Hysterectomy: This is the surgical removal of the uterus requiring general anesthesia. It is widely available (every gynecologist is trained to perform it) but is associated with complications and side effects that are well documented – including a six-week recovery period. There is a 2 percent risk of post-operative bleeding, a 15 to 38 percent risk of post-operative fever, and a 0.5 percent risk of injury to a nearby pelvic organ. The incidence of cardiovascular disease increases three-fold in pre-menopausal women. Fifteen to 30 percent of women report decreased sexual function, an increase in depression and fertility loss. For these reasons, many women with symptomatic uterine fibroids are looking for alternatives to a hysterectomy.
Alternatives to a Hysterectomy
Do nothing: If fibroids are present but not causing serious symptoms no treatment is needed. If there are moderate symptoms occurring in a pre-menopausal patient, they may abate spontaneously with the onset of menopause.
Myomectomy: This surgery removes individual fibroids, preserves the uterus and maintains childbearing potential – making it the treatment of choice for patients desiring to keep their fertility. The less invasive, laparoscopic myomectomy, is sometimes possible and has a much shorter recovery time.

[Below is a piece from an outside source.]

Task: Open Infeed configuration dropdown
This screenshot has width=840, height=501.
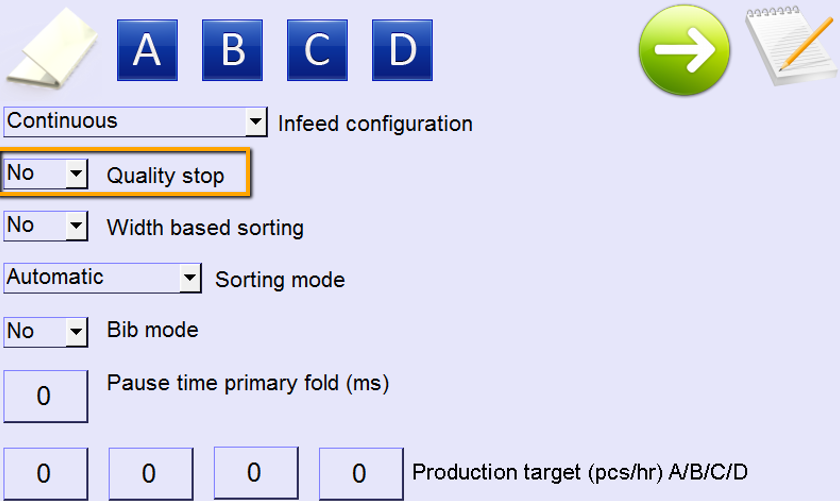Action: click(x=256, y=122)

Standard myomectomy requires general anesthesia and involves more blood loss than a hysterectomy on average, with similar recovery time. Studies show that 27 percent of myomectomy patients need another myomectomy or hysterectomy when followed over 10 years. Some fibroids cannot be removed due to their position near other organs.

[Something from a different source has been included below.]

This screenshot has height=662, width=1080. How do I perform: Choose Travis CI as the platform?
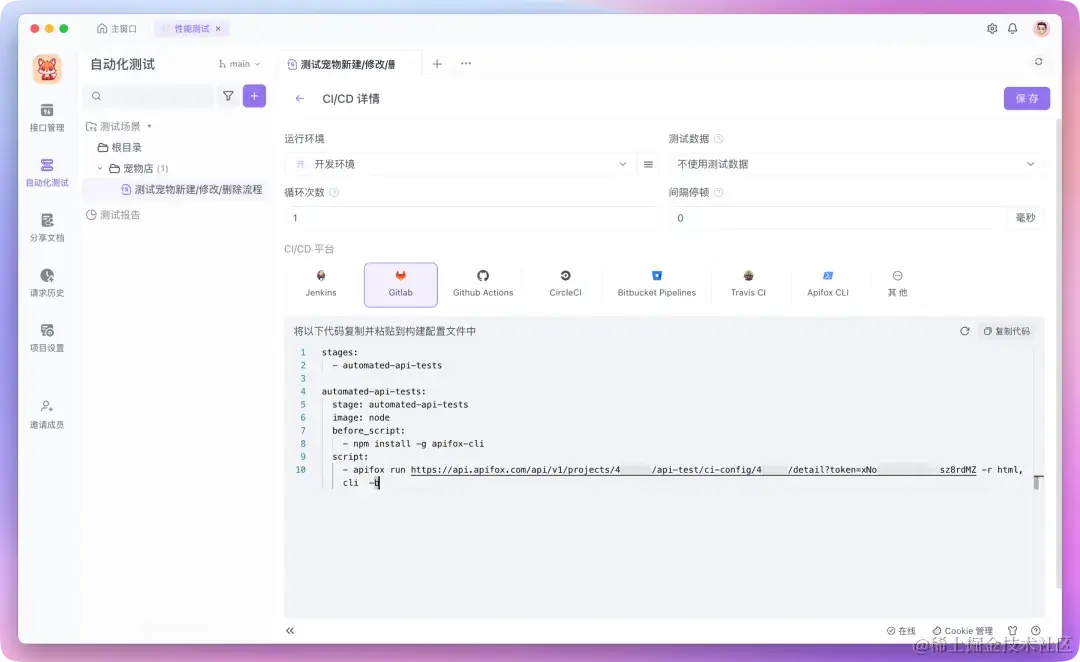pos(749,284)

Hormone Therapy: GnRH agonists are drugs that block estrogen production and starve fibroids causing them to shrink. Lupron is the most commonly used drug causing shrinkage which making surgery easier, but results are temporary. The drug also is associated with menopause-like symptoms such as hot flashes, mood swings, insomnia, sexual dysfunction, and premature bone mineral loss.
Endometrial Ablation and Resection or "OPERA": This is an outpatient procedure where a scope is placed through the cervix into the uterine cavity to burn and scrape the lining and remove the fibroids that can be reached. The removal of the lining stops bleeding but not all fibroids can be removed with this technique. OPERA causes permanent infertility.
Myolysis or Cryomyolysis: Techniques in which fibroids are burned or frozen via laparoscopic surgery.
Uterine Fibroid Embolization: As a non-surgical treatment for uterine fibroids, it is a relatively safe and highly effective alternative for those who want to avoid a hysterectomy or who have the prospect of difficulty with myomectomy. Since this is a relatively new treatment, there are not long term results available for evaluation.